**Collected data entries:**
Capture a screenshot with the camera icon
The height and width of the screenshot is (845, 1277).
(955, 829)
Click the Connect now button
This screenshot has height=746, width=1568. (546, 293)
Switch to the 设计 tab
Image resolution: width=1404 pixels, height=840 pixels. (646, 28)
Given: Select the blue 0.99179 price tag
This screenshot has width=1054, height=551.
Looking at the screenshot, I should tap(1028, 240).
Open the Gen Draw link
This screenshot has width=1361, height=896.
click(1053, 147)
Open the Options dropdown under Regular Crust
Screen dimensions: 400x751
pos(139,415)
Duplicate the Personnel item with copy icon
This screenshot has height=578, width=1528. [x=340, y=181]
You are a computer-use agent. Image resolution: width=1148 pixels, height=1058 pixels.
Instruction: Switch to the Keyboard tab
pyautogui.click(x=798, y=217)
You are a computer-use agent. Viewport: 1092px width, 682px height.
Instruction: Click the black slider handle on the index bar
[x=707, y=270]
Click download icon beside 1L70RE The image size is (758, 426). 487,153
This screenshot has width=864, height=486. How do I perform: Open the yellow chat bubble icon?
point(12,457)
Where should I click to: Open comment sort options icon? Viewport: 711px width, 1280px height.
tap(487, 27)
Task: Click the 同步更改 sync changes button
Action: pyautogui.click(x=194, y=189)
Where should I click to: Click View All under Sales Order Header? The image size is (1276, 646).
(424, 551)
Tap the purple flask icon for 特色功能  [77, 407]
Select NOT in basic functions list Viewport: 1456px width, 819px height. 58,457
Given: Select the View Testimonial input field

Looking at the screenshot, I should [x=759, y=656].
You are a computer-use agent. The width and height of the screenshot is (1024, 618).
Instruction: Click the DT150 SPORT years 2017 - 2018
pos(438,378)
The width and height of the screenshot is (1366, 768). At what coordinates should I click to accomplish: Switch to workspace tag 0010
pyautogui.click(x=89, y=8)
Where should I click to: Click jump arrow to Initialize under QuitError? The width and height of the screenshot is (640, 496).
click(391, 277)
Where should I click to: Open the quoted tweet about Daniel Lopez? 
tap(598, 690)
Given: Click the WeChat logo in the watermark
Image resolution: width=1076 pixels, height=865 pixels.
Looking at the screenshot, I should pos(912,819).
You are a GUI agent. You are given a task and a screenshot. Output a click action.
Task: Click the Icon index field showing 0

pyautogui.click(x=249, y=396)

**REQUIRED WORK:**
Return each line of the entries that holds the string "agent".

**EXPECTED ANSWER:**
You are a computer-use agent. Image resolution: width=1148 pixels, height=1058 pixels.
You are a computer-use agent. Viewport: 1092px width, 682px height.
You are a computer-use agent. The width and height of the screenshot is (1024, 618).
You are a GUI agent. You are given a task and a screenshot. Output a click action.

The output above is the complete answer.